_Description of the task_
In the text on bank pay reform below, write out again from "At the moment, the" up to and including "free home telephone.", changing "basic pay" to "base salary".

_Document text_
Despite Governor Dai's insistence that commercial banks should be accountable for their own credit decisions and that the government would stop interfering with their operations, few believe bank managers have actually been given the freedom to conduct their own business independently.
Management incentives
Credit lending, risk management and personnel training, practices in the banking sector have been shaken up over recent years, though local banks remain virtually the only source of borrowing for the majority of state enterprises.
To combat rampant bribery and corruption, CCB is planning a remuneration scheme that involves doubling the pay of top executives and introducing performance-related bonus packages. Under the proposed scheme, CCB would become the first big state-owned commercial bank to have any-thing remotely approaching a commercial pay structure that rewards bankers for sound judgment and good performance.
At the moment, the highest-ranking bank executives are only allowed a salary three times that of the most junior banker. The proposal will allow the bank to double the amount paid to its top executives. Mr. Zhou Xiaochuan,' CCB president with 400,000 employees under him, for example, will receive an increase to his monthly basic pay of just Yn3,000 (US$360). Under the current system, he is provided with various perks and benefits including a chauffeur-driven car and free home telephone.

_Information supplied_

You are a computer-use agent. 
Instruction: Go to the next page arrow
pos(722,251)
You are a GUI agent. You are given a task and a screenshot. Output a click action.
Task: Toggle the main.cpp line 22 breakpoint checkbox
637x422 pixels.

_Output of the exercise_
At the moment, the highest-ranking bank executives are only allowed a salary three times that of the most junior banker. The proposal will allow the bank to double the amount paid to its top executives. Mr. Zhou Xiaochuan,' CCB president with 400,000 employees under him, for example, will receive an increase to his monthly base salary of just Yn3,000 (US$360). Under the current system, he is provided with various perks and benefits including a chauffeur-driven car and free home telephone.